La fiesta mundial inizia nel migliore dei modi per i padroni di casa del Messico. La nazionale del decano della panchina Javier Aguirre - alla sua terza Coppa del Mondo alla guida della 'Tri', dopo 2002 e 2010 - supera il Sudafrica nella partita inaugurale del torneo, convincendo anche più di quanto non dica il 2-0 finale.

A trascinarla è Julian Quinones, reduce da una stagione conclusa come capocannoniere del campionato saudita con 33 reti: suo il primo gol della competizione, suo un palo, suoi i pericoli maggiori creati alla difesa avversaria. Di Raul Jimenez il raddoppio, con gli ospiti già in 10, in un match che si chiude con 3 espulsi totali - record per una partita d'esordio.
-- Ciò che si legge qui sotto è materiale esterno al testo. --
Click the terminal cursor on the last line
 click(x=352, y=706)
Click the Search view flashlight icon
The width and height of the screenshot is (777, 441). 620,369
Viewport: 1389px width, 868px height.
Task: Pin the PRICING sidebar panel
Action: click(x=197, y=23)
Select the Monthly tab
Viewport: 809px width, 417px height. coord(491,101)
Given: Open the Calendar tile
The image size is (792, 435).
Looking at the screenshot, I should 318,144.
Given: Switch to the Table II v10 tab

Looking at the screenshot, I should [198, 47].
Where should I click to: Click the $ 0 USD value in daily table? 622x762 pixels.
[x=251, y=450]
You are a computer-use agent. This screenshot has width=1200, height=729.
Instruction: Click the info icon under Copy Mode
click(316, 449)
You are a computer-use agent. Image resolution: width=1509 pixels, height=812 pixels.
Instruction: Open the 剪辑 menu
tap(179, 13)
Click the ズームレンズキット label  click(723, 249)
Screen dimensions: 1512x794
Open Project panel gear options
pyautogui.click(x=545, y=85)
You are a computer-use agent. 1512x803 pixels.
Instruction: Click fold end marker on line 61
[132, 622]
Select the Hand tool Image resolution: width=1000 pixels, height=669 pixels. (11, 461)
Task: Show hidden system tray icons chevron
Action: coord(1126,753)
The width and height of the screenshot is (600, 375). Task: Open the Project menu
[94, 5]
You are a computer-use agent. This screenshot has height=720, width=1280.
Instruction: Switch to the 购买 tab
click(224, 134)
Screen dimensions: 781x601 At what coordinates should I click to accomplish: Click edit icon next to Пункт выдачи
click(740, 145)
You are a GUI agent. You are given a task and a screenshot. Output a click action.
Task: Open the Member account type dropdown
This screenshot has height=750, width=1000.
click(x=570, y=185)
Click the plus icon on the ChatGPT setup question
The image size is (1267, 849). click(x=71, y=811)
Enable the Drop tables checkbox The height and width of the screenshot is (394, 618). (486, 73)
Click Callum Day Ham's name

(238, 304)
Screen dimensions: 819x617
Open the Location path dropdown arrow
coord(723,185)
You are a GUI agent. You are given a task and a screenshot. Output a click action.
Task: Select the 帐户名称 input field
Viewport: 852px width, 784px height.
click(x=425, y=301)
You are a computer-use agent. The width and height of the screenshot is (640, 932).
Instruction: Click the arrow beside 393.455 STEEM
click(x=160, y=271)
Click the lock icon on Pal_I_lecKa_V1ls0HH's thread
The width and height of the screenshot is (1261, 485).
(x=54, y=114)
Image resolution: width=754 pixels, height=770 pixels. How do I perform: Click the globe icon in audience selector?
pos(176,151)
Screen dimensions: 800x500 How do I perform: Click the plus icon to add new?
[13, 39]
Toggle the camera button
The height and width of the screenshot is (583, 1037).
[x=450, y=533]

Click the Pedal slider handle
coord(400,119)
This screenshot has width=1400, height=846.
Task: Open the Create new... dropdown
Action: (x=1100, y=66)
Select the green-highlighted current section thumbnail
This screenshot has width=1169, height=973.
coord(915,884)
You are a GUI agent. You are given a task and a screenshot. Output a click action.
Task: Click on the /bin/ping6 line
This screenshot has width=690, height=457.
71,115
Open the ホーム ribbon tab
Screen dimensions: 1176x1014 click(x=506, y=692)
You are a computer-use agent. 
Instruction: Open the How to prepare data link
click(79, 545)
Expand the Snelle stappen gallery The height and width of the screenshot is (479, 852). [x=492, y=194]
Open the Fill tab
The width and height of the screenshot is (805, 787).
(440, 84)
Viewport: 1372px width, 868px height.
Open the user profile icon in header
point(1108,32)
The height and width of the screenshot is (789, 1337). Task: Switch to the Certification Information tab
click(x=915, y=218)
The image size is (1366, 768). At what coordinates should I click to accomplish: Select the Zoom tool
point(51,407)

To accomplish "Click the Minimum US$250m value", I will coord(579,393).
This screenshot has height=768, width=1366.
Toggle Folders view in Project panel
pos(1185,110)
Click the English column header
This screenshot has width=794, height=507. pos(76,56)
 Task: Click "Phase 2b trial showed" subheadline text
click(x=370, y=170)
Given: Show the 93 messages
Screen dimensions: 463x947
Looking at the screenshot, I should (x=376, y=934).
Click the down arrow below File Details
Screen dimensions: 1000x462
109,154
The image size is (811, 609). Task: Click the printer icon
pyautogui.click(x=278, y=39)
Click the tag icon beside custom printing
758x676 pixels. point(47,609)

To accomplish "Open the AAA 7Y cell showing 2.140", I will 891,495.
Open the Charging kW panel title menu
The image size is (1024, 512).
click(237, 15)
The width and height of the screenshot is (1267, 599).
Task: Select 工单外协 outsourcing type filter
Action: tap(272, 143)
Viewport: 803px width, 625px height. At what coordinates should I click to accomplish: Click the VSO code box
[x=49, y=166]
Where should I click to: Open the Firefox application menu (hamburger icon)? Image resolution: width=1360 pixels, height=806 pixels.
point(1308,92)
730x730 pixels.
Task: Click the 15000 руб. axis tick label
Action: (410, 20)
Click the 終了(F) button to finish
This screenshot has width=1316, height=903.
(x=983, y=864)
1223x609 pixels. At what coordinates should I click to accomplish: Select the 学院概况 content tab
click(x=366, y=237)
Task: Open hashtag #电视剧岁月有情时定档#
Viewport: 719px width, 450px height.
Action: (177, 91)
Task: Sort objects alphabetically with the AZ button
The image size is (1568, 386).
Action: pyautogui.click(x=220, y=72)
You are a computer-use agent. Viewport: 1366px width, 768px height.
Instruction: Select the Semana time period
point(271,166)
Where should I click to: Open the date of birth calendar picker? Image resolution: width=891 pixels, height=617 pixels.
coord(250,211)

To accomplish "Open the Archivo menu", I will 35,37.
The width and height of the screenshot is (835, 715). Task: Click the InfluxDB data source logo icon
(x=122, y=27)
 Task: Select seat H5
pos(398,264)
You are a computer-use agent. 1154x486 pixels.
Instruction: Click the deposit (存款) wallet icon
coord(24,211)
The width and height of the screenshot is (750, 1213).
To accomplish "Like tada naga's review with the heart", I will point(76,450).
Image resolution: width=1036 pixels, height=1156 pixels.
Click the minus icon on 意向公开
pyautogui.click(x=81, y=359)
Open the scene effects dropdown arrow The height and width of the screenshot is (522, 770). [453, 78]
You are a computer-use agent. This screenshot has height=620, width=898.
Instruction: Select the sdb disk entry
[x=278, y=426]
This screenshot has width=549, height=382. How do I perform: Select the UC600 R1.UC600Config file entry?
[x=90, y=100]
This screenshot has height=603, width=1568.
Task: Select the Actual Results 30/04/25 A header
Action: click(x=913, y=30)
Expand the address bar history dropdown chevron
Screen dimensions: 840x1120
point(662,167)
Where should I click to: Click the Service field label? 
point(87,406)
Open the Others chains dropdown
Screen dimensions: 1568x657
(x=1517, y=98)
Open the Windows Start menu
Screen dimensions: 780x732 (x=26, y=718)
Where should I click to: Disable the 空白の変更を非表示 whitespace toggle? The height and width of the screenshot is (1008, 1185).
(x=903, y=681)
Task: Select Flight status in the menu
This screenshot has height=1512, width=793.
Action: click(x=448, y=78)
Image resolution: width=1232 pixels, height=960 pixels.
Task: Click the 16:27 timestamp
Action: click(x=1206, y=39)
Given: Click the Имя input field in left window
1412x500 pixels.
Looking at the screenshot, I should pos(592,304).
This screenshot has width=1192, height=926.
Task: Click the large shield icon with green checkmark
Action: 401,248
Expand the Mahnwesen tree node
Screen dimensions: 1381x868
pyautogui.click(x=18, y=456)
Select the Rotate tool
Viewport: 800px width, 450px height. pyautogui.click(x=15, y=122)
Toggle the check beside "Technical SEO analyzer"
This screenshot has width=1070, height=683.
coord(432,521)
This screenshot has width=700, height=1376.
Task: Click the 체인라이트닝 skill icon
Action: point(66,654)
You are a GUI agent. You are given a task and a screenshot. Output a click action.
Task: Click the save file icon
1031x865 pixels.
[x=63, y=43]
Alla sportivamente vertiginosa altitudine dell'Azteca - 2.220 metri, anche se lo stadio sprofonda di 1,5 cm al mese - prende finalmente il via la 23esima edizione dei Mondiali: sull'unico prato che ne ha ospitate tre, apre le danze il gruppo rock messicano dei Manà, con lo stadio che canta all'unisono, poi è il turno di Shakira e Burna Boy con l'inno del torneo, mentre a centrocampo svetta un'enorme Coppa del mondo di carta. Dopo una pausa, infine, è il turno dei protagonisti. E finisce 2-0.